Cryptographic bill of materials exposes the gap in cryptographic management

At a glance

What this is: This is an analysis of the cryptographic bill of materials and its limits, with the key finding that CBOM is only a starting point for cryptographic visibility.

Why it matters: It matters because identity, secrets, certificates, and cryptographic keys are operational controls, not static artifacts, and IAM teams need continuous governance across their lifecycle.

By the numbers:

• Only 5.7% of organisations have full visibility into their service accounts.
• 96% of organisations store secrets outside of secrets managers in vulnerable locations including code, config files, and CI/CD tools.
• 73% of vaults are misconfigured, leading to unauthorised access and exposure of sensitive data.

👉 Read Keyfactor's analysis of the cryptographic bill of materials and inventory gap

Context

Cryptographic bill of materials, or CBOM, is a structured inventory of the cryptographic elements built into software. Keyfactor frames it as a way to expose algorithms, libraries, keys, and supported key sizes, but the important governance point is that build-time visibility does not tell you how cryptography is actually configured or used in production.

That gap matters for IAM and NHI programmes because keys, certificates, and secrets are operational identities with their own lifecycle, ownership, and rotation requirements. A software package can advertise cryptographic support and still be deployed with weak algorithms, stale keys, or inconsistent policy enforcement across environments.

For practitioners, CBOM is useful only if it feeds a broader cryptographic inventory that tracks runtime usage, provisioning, rotation, and dependencies. Without that, teams are left with a static bill of capabilities rather than a governable security posture. That starting position is typical in organisations that have focused on software composition but not identity and secret lifecycle control.

Key questions

Q: How should teams govern cryptographic assets across software and production environments?

A: Teams should govern cryptographic assets as a lifecycle problem, not a software inventory problem. Start with CBOM for discovery, then extend it into a living register that tracks ownership, enabled algorithms, key rotation, certificate expiry, revocation, and dependencies. That gives IAM, PKI, and security teams one shared view of cryptographic risk.
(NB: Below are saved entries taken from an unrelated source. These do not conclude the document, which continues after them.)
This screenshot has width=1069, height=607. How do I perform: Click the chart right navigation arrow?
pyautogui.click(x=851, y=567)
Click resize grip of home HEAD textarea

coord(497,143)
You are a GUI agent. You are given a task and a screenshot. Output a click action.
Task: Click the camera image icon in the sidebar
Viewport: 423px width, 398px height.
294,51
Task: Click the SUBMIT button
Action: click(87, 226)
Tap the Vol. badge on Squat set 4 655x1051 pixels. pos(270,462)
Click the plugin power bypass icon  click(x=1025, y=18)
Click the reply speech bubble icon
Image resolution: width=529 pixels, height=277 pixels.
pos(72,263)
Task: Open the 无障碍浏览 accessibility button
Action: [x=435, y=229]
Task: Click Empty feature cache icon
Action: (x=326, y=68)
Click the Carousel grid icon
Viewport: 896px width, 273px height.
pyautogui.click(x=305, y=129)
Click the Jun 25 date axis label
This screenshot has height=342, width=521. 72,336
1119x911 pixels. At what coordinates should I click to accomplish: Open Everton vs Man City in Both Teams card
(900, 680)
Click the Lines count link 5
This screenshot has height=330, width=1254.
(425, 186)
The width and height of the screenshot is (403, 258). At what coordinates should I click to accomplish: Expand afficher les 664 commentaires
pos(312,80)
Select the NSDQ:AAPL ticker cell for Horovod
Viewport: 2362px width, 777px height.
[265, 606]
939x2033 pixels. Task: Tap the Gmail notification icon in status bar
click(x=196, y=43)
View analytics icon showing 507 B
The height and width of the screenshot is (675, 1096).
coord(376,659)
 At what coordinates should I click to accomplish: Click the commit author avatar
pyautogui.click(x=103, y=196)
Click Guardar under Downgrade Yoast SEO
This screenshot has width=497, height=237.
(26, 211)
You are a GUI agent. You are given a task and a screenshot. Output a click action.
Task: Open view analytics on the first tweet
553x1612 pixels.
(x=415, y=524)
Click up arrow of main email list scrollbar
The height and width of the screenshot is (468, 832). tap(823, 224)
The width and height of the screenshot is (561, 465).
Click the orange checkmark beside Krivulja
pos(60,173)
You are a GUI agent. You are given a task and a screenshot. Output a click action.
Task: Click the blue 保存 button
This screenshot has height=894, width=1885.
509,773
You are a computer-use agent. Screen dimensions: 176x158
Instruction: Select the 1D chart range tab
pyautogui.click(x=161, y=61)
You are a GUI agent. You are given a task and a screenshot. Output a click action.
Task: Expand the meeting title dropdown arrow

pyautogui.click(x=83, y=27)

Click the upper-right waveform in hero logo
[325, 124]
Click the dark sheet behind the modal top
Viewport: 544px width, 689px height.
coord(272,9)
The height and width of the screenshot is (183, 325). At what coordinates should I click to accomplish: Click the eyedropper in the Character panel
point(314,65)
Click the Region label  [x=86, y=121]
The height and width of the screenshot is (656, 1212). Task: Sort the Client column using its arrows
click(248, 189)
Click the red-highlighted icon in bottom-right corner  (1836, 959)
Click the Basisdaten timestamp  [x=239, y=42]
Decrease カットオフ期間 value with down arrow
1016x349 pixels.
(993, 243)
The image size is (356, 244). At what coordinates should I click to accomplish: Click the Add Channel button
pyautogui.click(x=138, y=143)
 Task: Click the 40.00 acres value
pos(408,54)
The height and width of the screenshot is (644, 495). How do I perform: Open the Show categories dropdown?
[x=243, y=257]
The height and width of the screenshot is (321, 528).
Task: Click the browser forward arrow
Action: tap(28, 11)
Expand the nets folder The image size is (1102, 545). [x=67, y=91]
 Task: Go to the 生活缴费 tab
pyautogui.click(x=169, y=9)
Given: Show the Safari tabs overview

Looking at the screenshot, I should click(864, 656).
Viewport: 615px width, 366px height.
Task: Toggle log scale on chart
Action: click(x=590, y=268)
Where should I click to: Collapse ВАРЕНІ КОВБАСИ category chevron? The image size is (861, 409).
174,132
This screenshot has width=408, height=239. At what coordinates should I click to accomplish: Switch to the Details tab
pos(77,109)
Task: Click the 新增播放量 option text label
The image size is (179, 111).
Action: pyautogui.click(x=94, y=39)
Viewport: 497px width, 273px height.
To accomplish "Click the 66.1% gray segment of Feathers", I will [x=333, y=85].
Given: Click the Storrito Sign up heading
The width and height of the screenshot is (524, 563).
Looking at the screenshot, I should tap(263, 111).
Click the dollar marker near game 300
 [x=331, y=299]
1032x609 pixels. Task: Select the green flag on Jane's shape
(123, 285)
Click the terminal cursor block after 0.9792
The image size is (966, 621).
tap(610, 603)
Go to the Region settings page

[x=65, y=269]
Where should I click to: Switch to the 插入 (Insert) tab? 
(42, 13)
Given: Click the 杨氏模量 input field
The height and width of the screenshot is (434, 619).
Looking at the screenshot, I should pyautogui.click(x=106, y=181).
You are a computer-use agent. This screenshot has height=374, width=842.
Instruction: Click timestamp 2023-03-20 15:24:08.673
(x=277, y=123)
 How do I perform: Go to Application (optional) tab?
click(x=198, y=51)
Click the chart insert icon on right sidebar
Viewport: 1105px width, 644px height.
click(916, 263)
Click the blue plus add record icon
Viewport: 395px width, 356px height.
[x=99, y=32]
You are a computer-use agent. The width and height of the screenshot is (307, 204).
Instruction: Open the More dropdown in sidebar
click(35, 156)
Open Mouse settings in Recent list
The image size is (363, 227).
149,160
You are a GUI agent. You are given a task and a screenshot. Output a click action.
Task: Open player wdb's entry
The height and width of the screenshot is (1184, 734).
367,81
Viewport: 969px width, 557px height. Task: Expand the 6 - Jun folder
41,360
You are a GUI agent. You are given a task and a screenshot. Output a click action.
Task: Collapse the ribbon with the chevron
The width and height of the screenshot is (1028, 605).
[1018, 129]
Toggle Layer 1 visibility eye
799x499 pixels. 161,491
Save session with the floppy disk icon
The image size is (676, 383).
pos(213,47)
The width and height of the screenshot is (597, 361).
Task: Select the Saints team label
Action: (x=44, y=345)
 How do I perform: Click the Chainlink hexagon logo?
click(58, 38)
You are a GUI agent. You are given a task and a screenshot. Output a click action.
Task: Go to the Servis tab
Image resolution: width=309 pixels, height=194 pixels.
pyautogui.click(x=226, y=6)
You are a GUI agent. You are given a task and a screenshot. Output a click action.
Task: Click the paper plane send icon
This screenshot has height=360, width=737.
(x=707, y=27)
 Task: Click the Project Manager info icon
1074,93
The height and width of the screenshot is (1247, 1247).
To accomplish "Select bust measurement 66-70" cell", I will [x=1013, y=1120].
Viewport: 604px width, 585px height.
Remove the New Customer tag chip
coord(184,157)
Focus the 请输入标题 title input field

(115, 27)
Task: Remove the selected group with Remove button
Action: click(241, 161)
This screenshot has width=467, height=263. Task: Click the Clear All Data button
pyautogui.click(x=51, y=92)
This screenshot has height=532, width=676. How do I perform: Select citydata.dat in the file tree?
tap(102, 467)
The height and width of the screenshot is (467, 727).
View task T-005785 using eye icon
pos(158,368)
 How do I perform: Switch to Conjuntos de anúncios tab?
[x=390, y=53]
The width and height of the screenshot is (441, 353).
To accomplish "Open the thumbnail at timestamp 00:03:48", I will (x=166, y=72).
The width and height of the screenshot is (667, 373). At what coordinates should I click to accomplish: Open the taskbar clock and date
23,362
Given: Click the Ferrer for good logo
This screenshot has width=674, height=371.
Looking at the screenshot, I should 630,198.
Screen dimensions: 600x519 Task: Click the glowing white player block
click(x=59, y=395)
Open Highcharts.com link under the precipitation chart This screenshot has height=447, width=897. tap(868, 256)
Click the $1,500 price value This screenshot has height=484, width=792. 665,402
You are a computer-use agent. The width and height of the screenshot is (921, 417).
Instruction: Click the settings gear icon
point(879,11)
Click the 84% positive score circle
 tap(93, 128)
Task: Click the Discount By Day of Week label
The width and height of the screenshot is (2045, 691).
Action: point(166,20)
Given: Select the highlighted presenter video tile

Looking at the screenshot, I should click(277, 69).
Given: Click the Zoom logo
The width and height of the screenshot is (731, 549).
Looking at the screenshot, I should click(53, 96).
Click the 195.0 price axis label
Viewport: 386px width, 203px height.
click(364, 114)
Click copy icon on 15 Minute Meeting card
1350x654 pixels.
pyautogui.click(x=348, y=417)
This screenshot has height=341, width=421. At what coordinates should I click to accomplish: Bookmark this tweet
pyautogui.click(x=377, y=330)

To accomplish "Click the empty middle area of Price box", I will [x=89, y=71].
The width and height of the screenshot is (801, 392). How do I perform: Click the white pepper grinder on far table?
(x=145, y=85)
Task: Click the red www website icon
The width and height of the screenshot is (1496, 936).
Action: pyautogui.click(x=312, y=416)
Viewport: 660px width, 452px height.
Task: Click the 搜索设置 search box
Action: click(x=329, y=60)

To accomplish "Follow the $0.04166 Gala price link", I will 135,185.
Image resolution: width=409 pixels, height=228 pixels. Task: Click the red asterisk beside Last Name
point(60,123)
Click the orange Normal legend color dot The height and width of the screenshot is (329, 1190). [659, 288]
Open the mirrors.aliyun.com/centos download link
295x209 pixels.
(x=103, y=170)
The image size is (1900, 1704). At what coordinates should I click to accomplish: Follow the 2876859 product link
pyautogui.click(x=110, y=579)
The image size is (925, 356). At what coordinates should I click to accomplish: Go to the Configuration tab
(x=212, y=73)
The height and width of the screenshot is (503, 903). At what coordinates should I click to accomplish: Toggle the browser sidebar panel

Q: Why does a static cryptographic inventory fail to reduce real risk?

A: A static inventory fails because real cryptographic risk comes from configuration drift and operational use, not just from what a package can support. A system may compile with strong algorithms and still run with weak settings, stale keys, or unmanaged certificates. Continuous validation is needed to keep inventory aligned with reality.

Q: What signals show that cryptographic governance is out of control?

A: The clearest signals are outdated rotation records, unknown key owners, certificate expiry close to production use, and inconsistent algorithm settings across environments. If the organisation cannot map cryptographic assets to a lifecycle owner and an enforced renewal path, control is already fragmented.

Q: How do cryptographic inventories support IAM and machine identity governance?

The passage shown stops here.